### Work to complete:
Return the listing below unchanged, minus its pictures.

### Supplied material:

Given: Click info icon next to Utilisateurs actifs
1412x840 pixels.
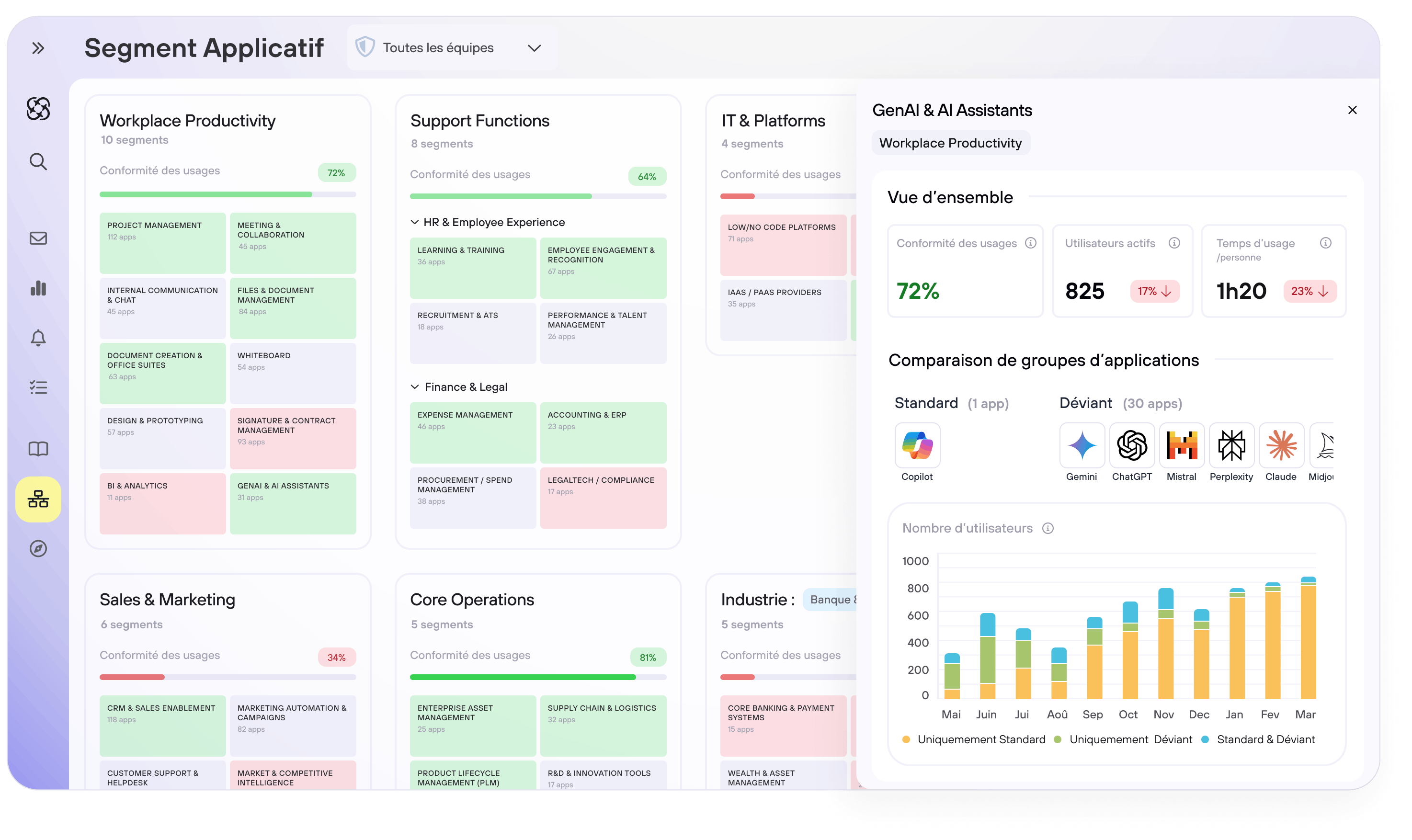Looking at the screenshot, I should [x=1174, y=243].
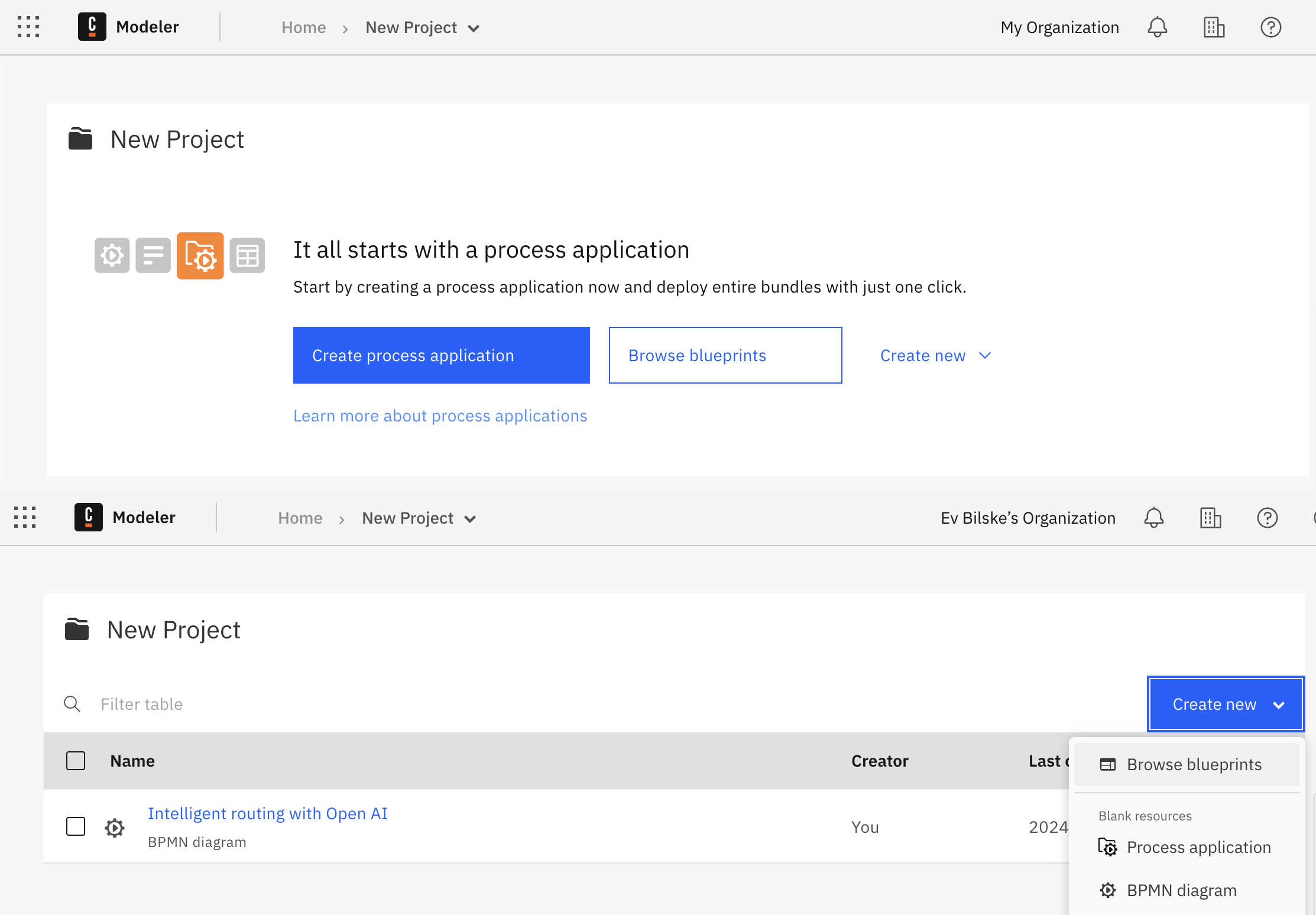1316x915 pixels.
Task: Click the notifications bell beside Ev Bilske's Organization
Action: tap(1153, 518)
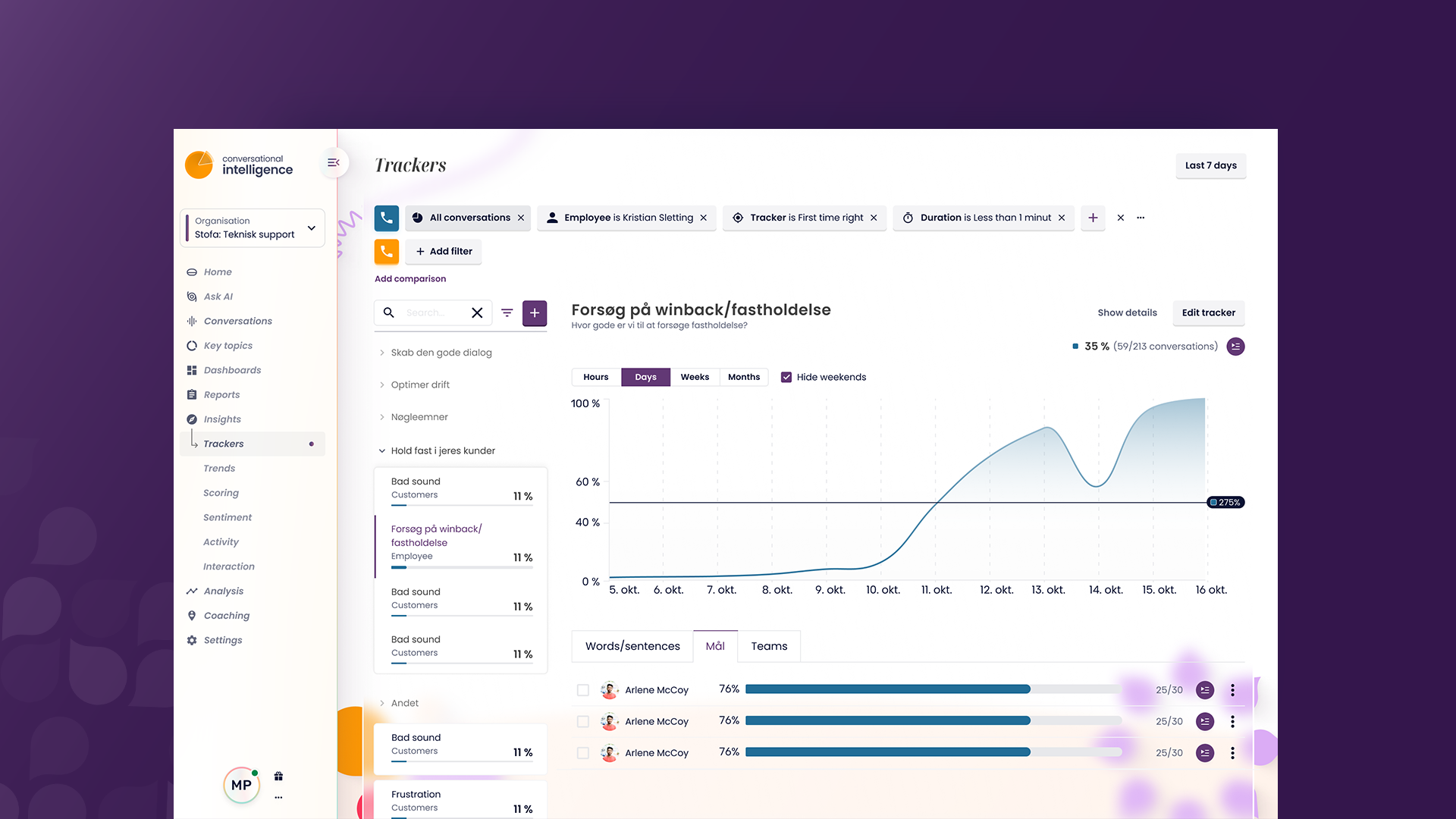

### Output of the exercise:
Given: Click info icon next to Utilisateurs actifs
1412x840 pixels.
Looking at the screenshot, I should [x=1174, y=243].
1316x915 pixels.
Task: Click the notifications bell beside Ev Bilske's Organization
Action: tap(1153, 518)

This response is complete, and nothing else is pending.